__EXERCISE DETAILS__
Filter the listing below down to the lines containing the word "computer".
· · ·
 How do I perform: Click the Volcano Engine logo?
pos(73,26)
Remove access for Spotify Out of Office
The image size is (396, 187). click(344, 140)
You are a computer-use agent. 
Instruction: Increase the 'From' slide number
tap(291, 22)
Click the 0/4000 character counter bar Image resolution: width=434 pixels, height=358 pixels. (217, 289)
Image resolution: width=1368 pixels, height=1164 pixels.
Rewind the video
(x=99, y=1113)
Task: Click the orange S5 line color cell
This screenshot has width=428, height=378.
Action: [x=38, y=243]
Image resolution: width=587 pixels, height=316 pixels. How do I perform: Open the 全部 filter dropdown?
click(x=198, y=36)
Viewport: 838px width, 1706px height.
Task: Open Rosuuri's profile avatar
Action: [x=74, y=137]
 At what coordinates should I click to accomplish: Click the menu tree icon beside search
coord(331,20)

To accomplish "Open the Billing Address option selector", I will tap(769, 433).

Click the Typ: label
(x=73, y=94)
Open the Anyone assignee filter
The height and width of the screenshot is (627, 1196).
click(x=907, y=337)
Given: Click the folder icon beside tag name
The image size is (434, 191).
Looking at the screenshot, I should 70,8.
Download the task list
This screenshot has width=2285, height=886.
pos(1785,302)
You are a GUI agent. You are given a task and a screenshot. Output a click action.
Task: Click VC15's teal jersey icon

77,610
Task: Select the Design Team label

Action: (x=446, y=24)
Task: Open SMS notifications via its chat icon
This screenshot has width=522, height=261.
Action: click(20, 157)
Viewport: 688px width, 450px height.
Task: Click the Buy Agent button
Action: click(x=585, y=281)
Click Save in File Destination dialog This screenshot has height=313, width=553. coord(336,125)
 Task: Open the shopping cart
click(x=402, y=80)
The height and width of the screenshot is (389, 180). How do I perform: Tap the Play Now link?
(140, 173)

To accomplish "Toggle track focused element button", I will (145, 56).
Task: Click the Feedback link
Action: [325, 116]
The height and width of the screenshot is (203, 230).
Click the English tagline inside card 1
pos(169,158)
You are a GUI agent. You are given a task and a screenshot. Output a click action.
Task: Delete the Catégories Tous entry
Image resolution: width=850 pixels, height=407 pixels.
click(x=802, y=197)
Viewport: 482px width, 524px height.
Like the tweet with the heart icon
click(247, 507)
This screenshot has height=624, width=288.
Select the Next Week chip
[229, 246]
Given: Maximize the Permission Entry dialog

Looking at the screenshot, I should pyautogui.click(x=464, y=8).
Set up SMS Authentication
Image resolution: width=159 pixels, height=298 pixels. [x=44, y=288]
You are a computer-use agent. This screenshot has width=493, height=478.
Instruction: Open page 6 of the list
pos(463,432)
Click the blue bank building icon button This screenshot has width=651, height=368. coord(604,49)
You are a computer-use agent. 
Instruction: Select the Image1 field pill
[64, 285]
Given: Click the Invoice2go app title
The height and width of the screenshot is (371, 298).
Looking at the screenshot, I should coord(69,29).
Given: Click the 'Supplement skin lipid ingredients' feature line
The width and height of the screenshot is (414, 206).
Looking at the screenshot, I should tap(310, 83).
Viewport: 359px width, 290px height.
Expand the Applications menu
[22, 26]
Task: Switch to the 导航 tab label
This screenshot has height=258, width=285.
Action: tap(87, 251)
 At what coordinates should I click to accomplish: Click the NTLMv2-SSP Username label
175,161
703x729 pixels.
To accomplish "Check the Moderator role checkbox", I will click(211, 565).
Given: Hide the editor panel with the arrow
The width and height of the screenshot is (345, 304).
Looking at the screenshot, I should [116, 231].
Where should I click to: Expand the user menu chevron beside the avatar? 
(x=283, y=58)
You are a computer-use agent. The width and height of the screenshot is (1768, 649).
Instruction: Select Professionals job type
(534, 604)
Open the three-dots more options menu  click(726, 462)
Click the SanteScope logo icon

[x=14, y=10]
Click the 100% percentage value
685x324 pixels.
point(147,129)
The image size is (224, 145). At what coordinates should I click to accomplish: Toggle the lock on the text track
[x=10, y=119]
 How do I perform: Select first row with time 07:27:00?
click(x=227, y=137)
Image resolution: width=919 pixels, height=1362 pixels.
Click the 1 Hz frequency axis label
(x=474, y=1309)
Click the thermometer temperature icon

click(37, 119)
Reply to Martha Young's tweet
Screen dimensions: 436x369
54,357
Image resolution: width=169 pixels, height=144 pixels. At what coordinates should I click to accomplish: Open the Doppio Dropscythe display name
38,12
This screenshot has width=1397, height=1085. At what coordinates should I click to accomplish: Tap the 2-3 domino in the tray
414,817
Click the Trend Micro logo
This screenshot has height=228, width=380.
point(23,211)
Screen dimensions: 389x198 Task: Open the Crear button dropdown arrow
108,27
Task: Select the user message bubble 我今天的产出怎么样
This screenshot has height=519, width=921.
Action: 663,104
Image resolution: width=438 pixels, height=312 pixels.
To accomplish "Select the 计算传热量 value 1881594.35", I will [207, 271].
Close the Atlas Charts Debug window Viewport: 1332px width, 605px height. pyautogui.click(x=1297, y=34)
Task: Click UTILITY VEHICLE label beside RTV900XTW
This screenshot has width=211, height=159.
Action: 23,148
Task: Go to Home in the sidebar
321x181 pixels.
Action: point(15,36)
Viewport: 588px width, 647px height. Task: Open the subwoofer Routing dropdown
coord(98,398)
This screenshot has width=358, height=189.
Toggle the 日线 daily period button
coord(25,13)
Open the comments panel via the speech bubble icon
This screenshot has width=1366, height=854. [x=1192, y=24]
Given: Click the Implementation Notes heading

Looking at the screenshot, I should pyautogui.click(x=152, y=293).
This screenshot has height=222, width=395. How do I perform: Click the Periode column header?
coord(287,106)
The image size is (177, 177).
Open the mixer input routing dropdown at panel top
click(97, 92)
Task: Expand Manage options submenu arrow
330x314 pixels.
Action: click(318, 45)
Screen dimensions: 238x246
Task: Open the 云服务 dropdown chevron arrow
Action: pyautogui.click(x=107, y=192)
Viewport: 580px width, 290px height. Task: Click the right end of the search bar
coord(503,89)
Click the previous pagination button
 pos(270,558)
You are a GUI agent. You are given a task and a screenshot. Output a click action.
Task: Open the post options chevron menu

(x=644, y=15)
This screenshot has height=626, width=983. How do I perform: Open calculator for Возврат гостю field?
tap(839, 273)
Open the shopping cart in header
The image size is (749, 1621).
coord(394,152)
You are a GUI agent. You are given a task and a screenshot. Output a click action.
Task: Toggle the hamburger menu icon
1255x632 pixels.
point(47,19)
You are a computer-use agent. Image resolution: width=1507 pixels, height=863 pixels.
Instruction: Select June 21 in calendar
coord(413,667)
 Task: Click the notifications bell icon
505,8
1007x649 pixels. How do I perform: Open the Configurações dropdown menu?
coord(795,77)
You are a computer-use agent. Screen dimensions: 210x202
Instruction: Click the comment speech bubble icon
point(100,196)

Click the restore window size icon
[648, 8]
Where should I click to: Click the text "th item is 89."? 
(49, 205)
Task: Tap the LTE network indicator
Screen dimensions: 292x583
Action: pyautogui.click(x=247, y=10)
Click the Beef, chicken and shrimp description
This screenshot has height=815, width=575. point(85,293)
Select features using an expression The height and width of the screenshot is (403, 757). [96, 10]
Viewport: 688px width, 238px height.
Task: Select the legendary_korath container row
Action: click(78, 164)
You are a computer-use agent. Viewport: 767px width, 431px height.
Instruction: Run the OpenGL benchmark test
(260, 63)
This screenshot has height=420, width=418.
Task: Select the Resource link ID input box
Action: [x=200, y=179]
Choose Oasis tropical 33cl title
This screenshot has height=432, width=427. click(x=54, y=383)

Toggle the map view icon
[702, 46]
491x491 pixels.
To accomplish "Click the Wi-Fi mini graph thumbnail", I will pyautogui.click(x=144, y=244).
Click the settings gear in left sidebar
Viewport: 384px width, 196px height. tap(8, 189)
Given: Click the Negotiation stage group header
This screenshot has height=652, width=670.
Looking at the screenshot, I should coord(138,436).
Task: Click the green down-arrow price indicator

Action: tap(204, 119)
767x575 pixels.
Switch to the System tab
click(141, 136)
· · ·
__EXERCISE OUTPUT__
You are a computer-use agent. 
You are a computer-use agent. This screenshot has width=493, height=478.
You are a computer-use agent. 
You are a computer-use agent. The width and height of the screenshot is (1768, 649).
You are a computer-use agent. Image resolution: width=1507 pixels, height=863 pixels.
You are a computer-use agent. Screen dimensions: 210x202
You are a computer-use agent. Viewport: 767px width, 431px height.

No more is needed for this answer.